Nothing new in the chases and gunfights

Nothing new in the chases and gunfights

In the original Sicario (2015) by Denis Villeneuve, American law enforcers battled the drug cartels of Mexico, to stop the flow of narcotics into the US. It is an ugly war, and both sides are corrupt and brutal.

Perhaps taking off from all the noise in the US, about human trafficking across the border, the sequel, Day Of The Soldado, directed by Stephano Sollima and written by Taylor Sheridan, adds another dimension to the general hysteria over illegal immigrants; the Mexican drug gangs are smuggling terrorists into America — there is some suicide-bombing at the start to set off this paranoia.

The response to this new danger has to be a violent “No Rules” fight to the finish — or at least till the next film in the franchise is ready. This is modern ‘cowboy’ territory-violent, ruthless, lawless, ruggedly macho. The idealistic FBI agent played by Emily Blunt in the last film has been dropped, as if to signal that this tar pit is no place for women.
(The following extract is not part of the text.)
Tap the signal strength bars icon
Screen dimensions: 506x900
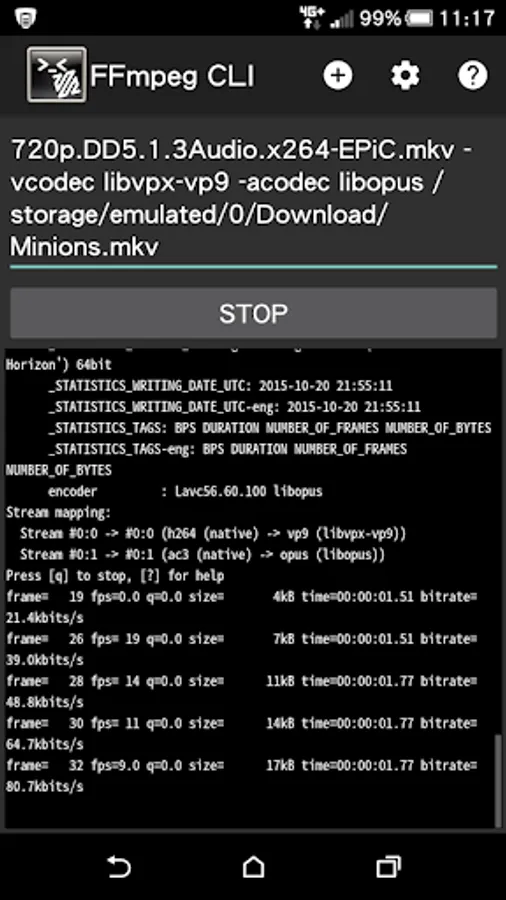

“The president is adding drug cartels to the list of terrorist organisations,” says the secretary of defence (Matthew Modine, and gets CIA operative Matt Graver (Josh Brolin) to return and take them on with a go-ahead to do what it takes.

The plan requires the involvement of the feral operative Alejandro (Benicio Del Toro), and the kidnapping of the 12-year-old daughter (Isabela Moner) of cartel boss Carlos Reyes, and making it look as if the rival Matamoros mob was behind it, thus triggering off gang wars. Reyes was the one who had ordered the killing of Alejandro’s wife and family, so there is a personal axe to grind. But he decides to protect the child and shows an unexpected human side.

No matter how well films like Sicario (1 & 2) are made, there is something formulaic about them, and after a point, there is no entertainment to be derived from chases, gunfights, killing, cruelty and thinly-veiled jingoism of the Rambo variety. Just watching the charismatic Benicio Del Toro is worth the running time of this film, Brolin cannot compare, and the other characters are more ‘types’ than people. A few days later, most viewers will mix up this and the many other films of the same kind in the heads.